§ **REQUIRED ACTION**: When you reach the line containing "Viewport: 633px width, 399px height.", begin reproducing the material exactly, stop after the line containing "the notification bell", and leave out any pictures along the way.

§ **DATA SUPPLIED**:

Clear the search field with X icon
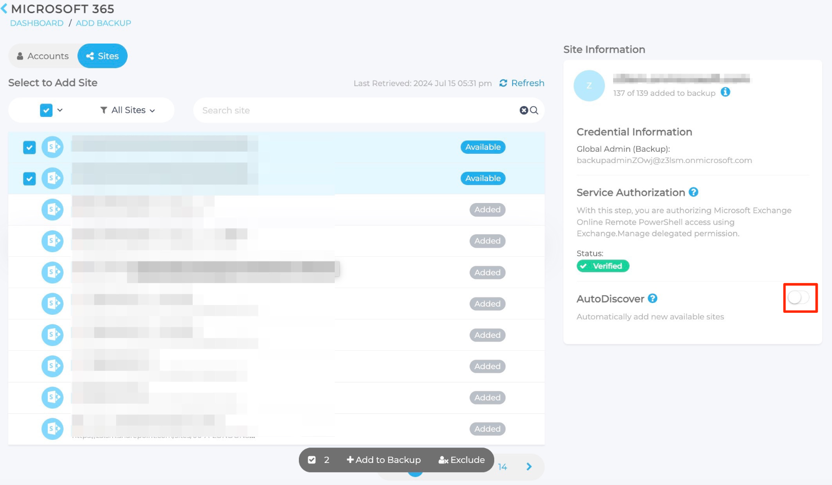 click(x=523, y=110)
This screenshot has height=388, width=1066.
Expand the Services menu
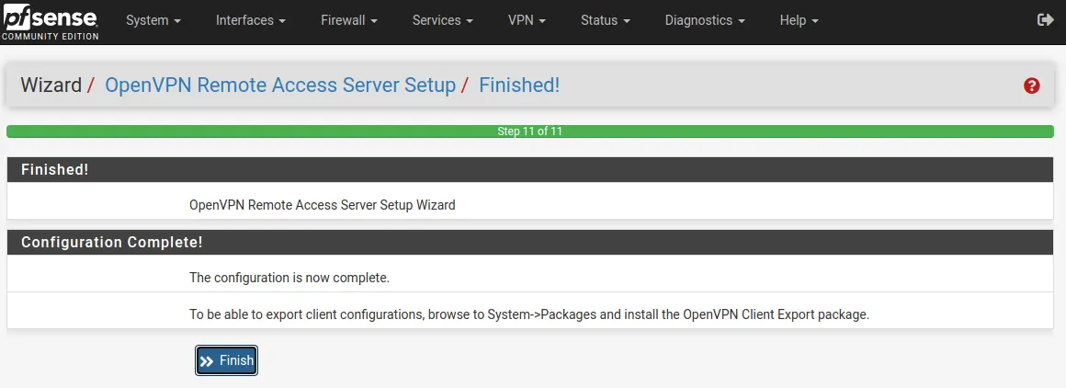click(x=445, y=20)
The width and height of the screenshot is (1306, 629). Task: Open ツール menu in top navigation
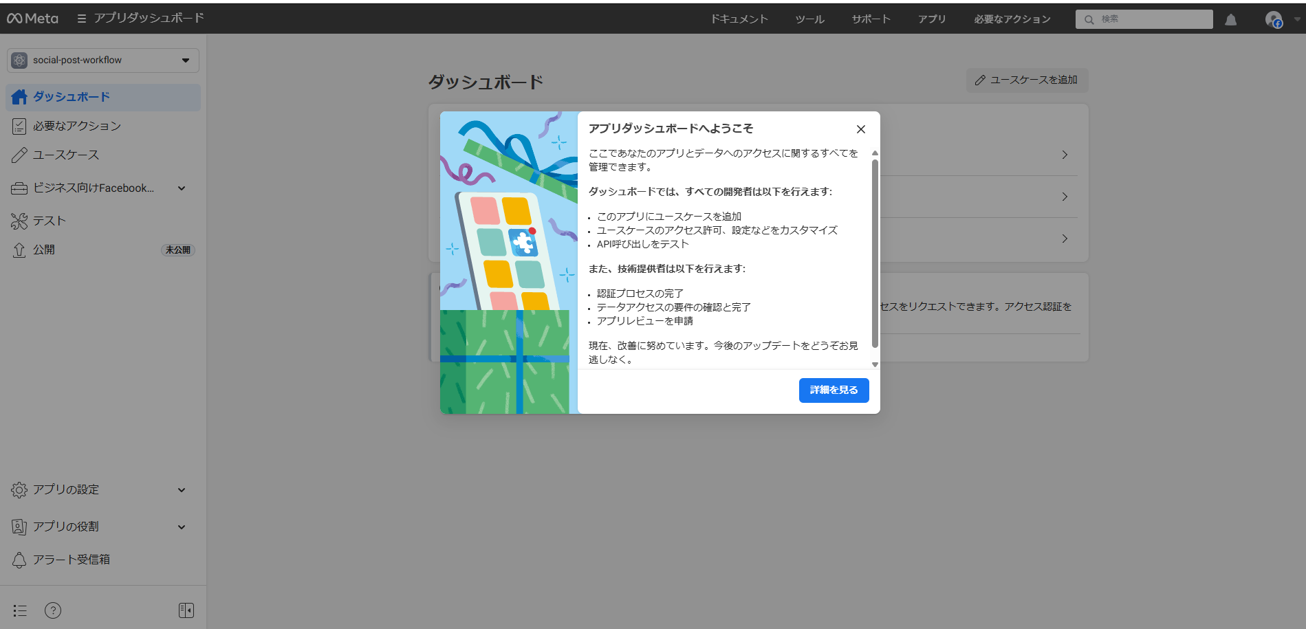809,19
---
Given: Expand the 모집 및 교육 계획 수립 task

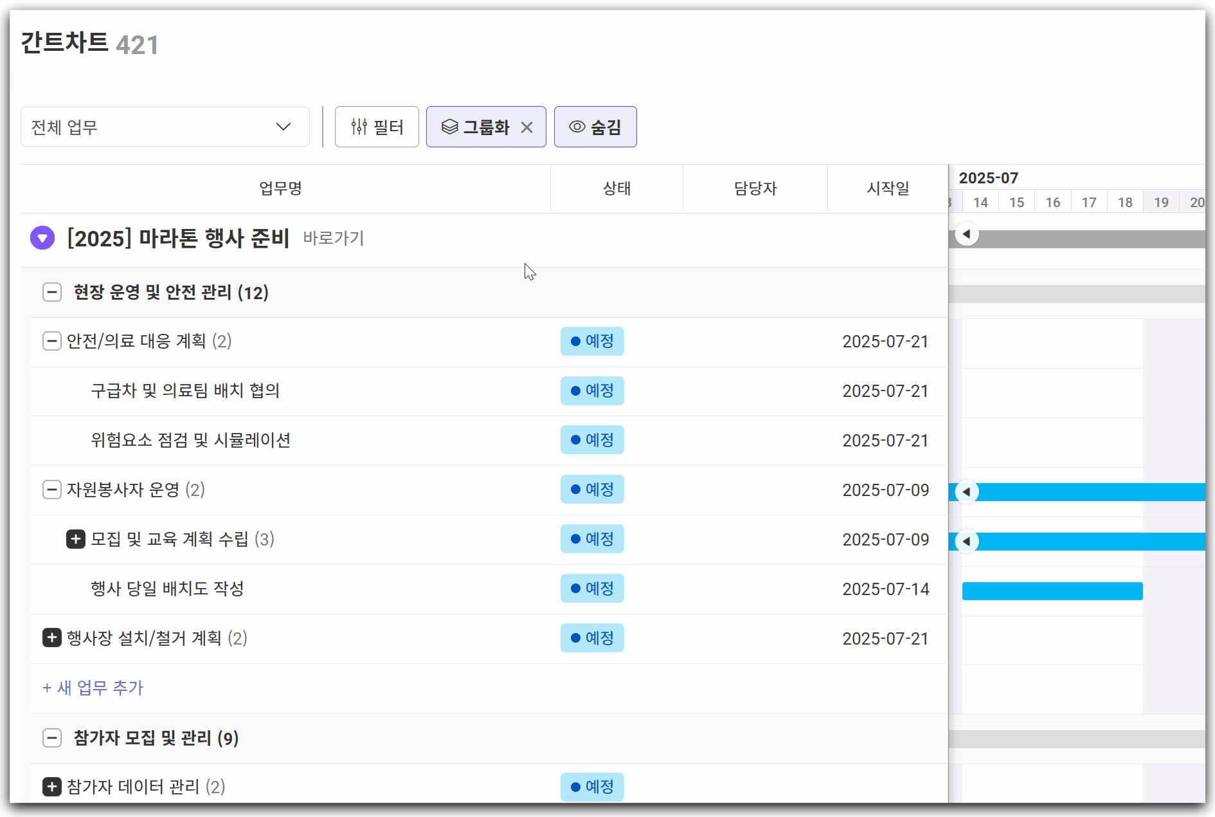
...
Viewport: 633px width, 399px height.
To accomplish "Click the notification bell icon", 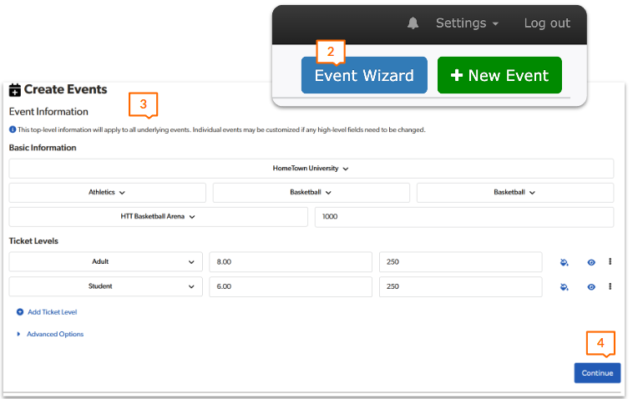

§ **ANSWER FOR THIS EXERCISE**:
Viewport: 633px width, 399px height.
To accomplish "Click the notification bell icon", 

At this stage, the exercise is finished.